Zehn Tage Zahlungsfrist für drastische Entschädigungssumme
Karabekow hatte in seinem Artikel, der am 11. September auf dem Portal 24.kg erschien, Gerüchte über Verbindungen des damaligen Präsidentschaftskandidaten Dscheenbekow zu mutmaßlich extremistischen arabischen Organisationen thematisiert. Der Politiker verklagte ihn daraufhin auf fünf Millionen Som und bekam am 5. Oktober vor einem Bezirksgericht in Bischkek recht. Eine gleichlautende Forderung gegen 24.kg hat Dscheenbekow inzwischen zurückgezogen.
Am 16. Januar forderte die Justiz den Journalisten auf, die Summe von fünf Millionen Som zuzüglich einer Verwaltungsstrafe von weiteren 500.000 Som für die verspätete Zahlung innerhalb von zehn Tagen zu begleichen; der Gesamtbetrag entspricht in Kirgistan rund 65 durchschnittlichen Jahreseinkommen. In der kurzen Frist konnte Karabekow den hohen Betrag jedoch nicht aufbringen. Das Gericht gab nun am Dienstag weder seiner Bitte um Zahlungsaufschub statt noch seinem Einwand, er habe Revision eingelegt und bis zu einer höchstrichterlichen Entscheidung den Rechtsweg noch nicht ausgeschöpft.
Karabekow wurde inzwischen außerdem mit einem Ausreiseverbot belegt. Er erfuhr davon, als ihn die Grenzbehörden Ende Januar am Grenzübertritt nach Kasachstan hinderten.
Karabekow ist einer der renommiertesten Journalisten Kirgistans. Bekannt wurde er in den 1990er Jahren als Journalist der Zeitung Wetschernij Bischkek. Später arbeitete er für die britische BBC, die deutsche ARD und als Korrespondent der russischen Zeitung Kommersant, zwischenzeitlich auch als Pressesekretär des ersten kirgisischen Präsidenten Askar Akajew. Von 2000 bis 2010 war Karabekow Parlamentsabgeordneter. Seit 2015 schreibt er als freier Journalist für Medien wie 24.kg, Kommersant und das auf Zentralasien spezialisierte Nachrichtenportal C-1.

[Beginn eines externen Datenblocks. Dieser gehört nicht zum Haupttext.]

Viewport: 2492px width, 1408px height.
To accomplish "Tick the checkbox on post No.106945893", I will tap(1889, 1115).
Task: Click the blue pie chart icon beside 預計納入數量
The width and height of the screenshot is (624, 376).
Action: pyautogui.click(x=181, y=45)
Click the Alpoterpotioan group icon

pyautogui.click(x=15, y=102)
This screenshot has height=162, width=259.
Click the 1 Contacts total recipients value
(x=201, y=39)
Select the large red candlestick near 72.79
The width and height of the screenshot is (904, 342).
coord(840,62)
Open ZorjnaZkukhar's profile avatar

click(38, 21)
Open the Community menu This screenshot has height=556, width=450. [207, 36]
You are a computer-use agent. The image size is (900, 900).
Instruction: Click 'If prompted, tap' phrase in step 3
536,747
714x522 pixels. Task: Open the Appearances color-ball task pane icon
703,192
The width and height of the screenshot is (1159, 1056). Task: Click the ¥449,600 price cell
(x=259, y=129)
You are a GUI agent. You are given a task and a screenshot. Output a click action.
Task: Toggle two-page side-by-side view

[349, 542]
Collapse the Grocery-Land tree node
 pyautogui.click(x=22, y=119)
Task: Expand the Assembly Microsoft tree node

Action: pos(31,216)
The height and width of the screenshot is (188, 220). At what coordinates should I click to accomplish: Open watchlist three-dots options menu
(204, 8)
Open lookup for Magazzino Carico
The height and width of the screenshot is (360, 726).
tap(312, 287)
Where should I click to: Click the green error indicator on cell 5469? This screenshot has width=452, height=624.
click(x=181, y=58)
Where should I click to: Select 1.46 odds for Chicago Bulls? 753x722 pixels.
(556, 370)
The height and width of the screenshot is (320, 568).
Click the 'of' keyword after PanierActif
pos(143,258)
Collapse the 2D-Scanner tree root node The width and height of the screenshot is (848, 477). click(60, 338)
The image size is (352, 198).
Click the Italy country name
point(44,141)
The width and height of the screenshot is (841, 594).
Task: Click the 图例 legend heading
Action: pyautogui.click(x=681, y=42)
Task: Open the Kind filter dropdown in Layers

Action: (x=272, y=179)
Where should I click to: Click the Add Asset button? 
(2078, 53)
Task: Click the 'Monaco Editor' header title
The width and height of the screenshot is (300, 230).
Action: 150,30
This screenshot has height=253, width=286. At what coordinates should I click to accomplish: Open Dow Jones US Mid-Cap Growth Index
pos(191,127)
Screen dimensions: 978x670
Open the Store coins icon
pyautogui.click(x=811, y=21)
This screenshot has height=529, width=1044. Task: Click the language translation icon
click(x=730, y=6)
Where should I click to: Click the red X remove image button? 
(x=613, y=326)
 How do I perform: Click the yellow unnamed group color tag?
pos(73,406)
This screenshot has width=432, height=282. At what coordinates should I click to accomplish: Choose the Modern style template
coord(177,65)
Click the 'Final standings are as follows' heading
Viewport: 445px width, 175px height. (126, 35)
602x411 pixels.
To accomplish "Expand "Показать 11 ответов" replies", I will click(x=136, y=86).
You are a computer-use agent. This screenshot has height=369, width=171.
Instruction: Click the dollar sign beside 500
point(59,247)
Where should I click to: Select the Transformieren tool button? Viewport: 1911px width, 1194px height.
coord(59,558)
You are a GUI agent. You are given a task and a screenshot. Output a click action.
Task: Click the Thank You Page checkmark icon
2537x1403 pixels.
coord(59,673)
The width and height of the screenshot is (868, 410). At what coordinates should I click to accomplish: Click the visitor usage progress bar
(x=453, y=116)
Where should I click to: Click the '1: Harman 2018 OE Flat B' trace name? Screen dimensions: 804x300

Drastische Gerichtsurteile gegen kritische Medien
Die Repressalien gegen Karabekow sind kein Einzelfall. Am 30. November bestätigte Kirgistans Oberstes Gericht mehrere Urteile, mit denen das Nachrichtenportal Zanoza, dessen beide Gründer Dina Maslowa und Narynbek Idinow sowie drei Mitangeklagte wegen angeblicher Beleidigung von Ex-Präsident Almasbek Atambajew zu insgesamt 40 Millionen Som (472.000 Euro) Entschädigung verpflichtet wurden. Auf das Portal Zanoza entfallen davon 15 Millionen, auf Idinow neun Millionen und auf Maslowa drei Millionen Som.
Anträge der Verurteilten, die Summen in Raten abbezahlen zu dürfen, wies ein Berufungsgericht am Mittwoch (7.2.) ab. Um die Summe aufzubringen, muss Idinow nach Auffassung der kirgisischen Justiz seinen Anteil an seiner Wohnung versteigern, die ihm gemeinsam mit seiner Mutter und seiner Schwester gehört. Auch die Verurteilten in diesem Rechtsstreit wurden mit Ausreiseverboten belegt.
Vergangenen August verfügte ein Gericht in Bischkek ohne jede Vorwarnung die Schließung des oppositionellen Fernsehsenders Sentjabr wegen angeblich „extremistischer Äußerungen“ eines hochrangigen Ex-Funktionärs in einem Live-Interview. Auch dieses Urteil wurde inzwischen vom Obersten Gericht bestätigt.
Der beliebte Fernsehsender NTS, der dem Oppositionsführer Omurbek Babanow gehört, wurde am 19. Dezember durchsucht. Danach ordnete ein Gericht in Bischkek an, sein Vermögen einzufrieren. Auslöser war eine Anzeige einer obskuren Offshore-Gesellschaft. NTS konnte schließlich eine Übergangslösung aushandeln und seinen Sendebetrieb wieder aufnehmen, nachdem der Sender eine Inventarliste seiner gesamten Ausrüstung vorlegte.